- Exercise prompt
Arrange every row below as a Markdown table with the columns No. and Line, giving each row's number and its line. Leave out blank lines.

[START Information supplied]

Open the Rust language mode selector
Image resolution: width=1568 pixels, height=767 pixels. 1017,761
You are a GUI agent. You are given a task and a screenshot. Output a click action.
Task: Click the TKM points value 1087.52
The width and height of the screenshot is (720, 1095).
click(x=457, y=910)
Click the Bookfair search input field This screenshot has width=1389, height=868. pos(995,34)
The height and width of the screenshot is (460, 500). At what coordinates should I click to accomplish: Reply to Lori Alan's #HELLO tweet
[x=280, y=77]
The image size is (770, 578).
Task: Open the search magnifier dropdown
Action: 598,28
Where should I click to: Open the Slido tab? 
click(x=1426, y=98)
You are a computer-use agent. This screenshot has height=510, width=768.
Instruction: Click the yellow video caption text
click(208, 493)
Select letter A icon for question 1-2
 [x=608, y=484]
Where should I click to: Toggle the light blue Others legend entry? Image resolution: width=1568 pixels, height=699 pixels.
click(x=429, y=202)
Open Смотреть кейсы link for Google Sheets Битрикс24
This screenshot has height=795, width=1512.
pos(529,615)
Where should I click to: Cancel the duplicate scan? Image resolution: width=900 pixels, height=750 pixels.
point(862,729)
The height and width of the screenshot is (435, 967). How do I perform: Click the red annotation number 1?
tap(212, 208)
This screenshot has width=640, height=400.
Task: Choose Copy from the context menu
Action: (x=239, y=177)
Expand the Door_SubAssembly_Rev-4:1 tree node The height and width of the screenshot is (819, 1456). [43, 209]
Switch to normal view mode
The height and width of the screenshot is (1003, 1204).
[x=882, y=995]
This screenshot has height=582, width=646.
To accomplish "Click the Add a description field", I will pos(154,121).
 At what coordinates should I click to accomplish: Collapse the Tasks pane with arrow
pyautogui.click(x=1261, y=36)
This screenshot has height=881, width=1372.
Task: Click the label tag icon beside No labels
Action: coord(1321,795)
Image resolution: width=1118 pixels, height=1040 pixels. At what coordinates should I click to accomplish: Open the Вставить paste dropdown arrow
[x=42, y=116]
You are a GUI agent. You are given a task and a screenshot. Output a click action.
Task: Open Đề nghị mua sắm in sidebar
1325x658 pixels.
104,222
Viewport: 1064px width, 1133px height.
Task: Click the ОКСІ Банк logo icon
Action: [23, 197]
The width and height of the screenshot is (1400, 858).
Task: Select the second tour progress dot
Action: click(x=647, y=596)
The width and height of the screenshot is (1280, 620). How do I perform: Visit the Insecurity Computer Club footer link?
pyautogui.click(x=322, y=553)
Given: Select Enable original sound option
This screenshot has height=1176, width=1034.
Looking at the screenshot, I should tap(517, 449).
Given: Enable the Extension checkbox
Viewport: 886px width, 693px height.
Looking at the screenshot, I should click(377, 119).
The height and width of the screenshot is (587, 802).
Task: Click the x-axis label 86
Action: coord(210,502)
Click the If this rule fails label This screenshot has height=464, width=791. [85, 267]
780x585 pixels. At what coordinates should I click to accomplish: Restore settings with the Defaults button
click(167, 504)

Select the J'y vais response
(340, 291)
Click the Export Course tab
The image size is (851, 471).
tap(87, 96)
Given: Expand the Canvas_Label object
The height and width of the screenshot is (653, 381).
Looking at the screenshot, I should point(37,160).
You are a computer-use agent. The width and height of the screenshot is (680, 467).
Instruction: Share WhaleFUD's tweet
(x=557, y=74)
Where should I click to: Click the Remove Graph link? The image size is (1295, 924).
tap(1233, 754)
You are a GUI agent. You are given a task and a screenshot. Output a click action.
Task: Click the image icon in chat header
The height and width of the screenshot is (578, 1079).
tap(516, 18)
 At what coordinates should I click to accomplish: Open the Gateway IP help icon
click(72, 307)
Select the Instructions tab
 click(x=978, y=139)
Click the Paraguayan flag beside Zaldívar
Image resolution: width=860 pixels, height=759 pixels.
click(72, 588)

[END Information supplied]

- Result below
| No. | Line |
|---|---|
| 1 | Open the Rust language mode selector |
| 2 | Image resolution: width=1568 pixels, height=767 pixels. 1017,761 |
| 3 | You are a GUI agent. You are given a task and a screenshot. Output a click action. |
| 4 | Task: Click the TKM points value 1087.52 |
| 5 | The width and height of the screenshot is (720, 1095). |
| 6 | click(x=457, y=910) |
| 7 | Click the Bookfair search input field This screenshot has width=1389, height=868. pos(995,34) |
| 8 | The height and width of the screenshot is (460, 500). At what coordinates should I click to accomplish: Reply to Lori Alan's #HELLO tweet |
| 9 | [x=280, y=77] |
| 10 | The image size is (770, 578). |
| 11 | Task: Open the search magnifier dropdown |
| 12 | Action: 598,28 |
| 13 | Where should I click to: Open the Slido tab?  |
| 14 | click(x=1426, y=98) |
| 15 | You are a computer-use agent. This screenshot has height=510, width=768. |
| 16 | Instruction: Click the yellow video caption text |
| 17 | click(208, 493) |
| 18 | Select letter A icon for question 1-2 |
| 19 |  [x=608, y=484] |
| 20 | Where should I click to: Toggle the light blue Others legend entry? Image resolution: width=1568 pixels, height=699 pixels. |
| 21 | click(x=429, y=202) |
| 22 | Open Смотреть кейсы link for Google Sheets Битрикс24 |
| 23 | This screenshot has height=795, width=1512. |
| 24 | pos(529,615) |
| 25 | Where should I click to: Cancel the duplicate scan? Image resolution: width=900 pixels, height=750 pixels. |
| 26 | point(862,729) |
| 27 | The height and width of the screenshot is (435, 967). How do I perform: Click the red annotation number 1? |
| 28 | tap(212, 208) |
| 29 | This screenshot has width=640, height=400. |
| 30 | Task: Choose Copy from the context menu |
| 31 | Action: (x=239, y=177) |
| 32 | Expand the Door_SubAssembly_Rev-4:1 tree node The height and width of the screenshot is (819, 1456). [43, 209] |
| 33 | Switch to normal view mode |
| 34 | The height and width of the screenshot is (1003, 1204). |
| 35 | [x=882, y=995] |
| 36 | This screenshot has height=582, width=646. |
| 37 | To accomplish "Click the Add a description field", I will pos(154,121). |
| 38 |  At what coordinates should I click to accomplish: Collapse the Tasks pane with arrow |
| 39 | pyautogui.click(x=1261, y=36) |
| 40 | This screenshot has height=881, width=1372. |
| 41 | Task: Click the label tag icon beside No labels |
| 42 | Action: coord(1321,795) |
| 43 | Image resolution: width=1118 pixels, height=1040 pixels. At what coordinates should I click to accomplish: Open the Вставить paste dropdown arrow |
| 44 | [x=42, y=116] |
| 45 | You are a GUI agent. You are given a task and a screenshot. Output a click action. |
| 46 | Task: Open Đề nghị mua sắm in sidebar |
| 47 | 1325x658 pixels. |
| 48 | 104,222 |
| 49 | Viewport: 1064px width, 1133px height. |
| 50 | Task: Click the ОКСІ Банк logo icon |
| 51 | Action: [23, 197] |
| 52 | The width and height of the screenshot is (1400, 858). |
| 53 | Task: Select the second tour progress dot |
| 54 | Action: click(x=647, y=596) |
| 55 | The width and height of the screenshot is (1280, 620). How do I perform: Visit the Insecurity Computer Club footer link? |
| 56 | pyautogui.click(x=322, y=553) |
| 57 | Given: Select Enable original sound option |
| 58 | This screenshot has height=1176, width=1034. |
| 59 | Looking at the screenshot, I should tap(517, 449). |
| 60 | Given: Enable the Extension checkbox |
| 61 | Viewport: 886px width, 693px height. |
| 62 | Looking at the screenshot, I should click(377, 119). |
| 63 | The height and width of the screenshot is (587, 802). |
| 64 | Task: Click the x-axis label 86 |
| 65 | Action: coord(210,502) |
| 66 | Click the If this rule fails label This screenshot has height=464, width=791. [85, 267] |
| 67 | 780x585 pixels. At what coordinates should I click to accomplish: Restore settings with the Defaults button |
| 68 | click(167, 504) |
| 69 | Select the J'y vais response |
| 70 | (340, 291) |
| 71 | Click the Export Course tab |
| 72 | The image size is (851, 471). |
| 73 | tap(87, 96) |
| 74 | Given: Expand the Canvas_Label object |
| 75 | The height and width of the screenshot is (653, 381). |
| 76 | Looking at the screenshot, I should point(37,160). |
| 77 | You are a computer-use agent. The width and height of the screenshot is (680, 467). |
| 78 | Instruction: Share WhaleFUD's tweet |
| 79 | (x=557, y=74) |
| 80 | Where should I click to: Click the Remove Graph link? The image size is (1295, 924). |
| 81 | tap(1233, 754) |
| 82 | You are a GUI agent. You are given a task and a screenshot. Output a click action. |
| 83 | Task: Click the image icon in chat header |
| 84 | The height and width of the screenshot is (578, 1079). |
| 85 | tap(516, 18) |
| 86 |  At what coordinates should I click to accomplish: Open the Gateway IP help icon |
| 87 | click(72, 307) |
| 88 | Select the Instructions tab |
| 89 |  click(x=978, y=139) |
| 90 | Click the Paraguayan flag beside Zaldívar |
| 91 | Image resolution: width=860 pixels, height=759 pixels. |
| 92 | click(72, 588) |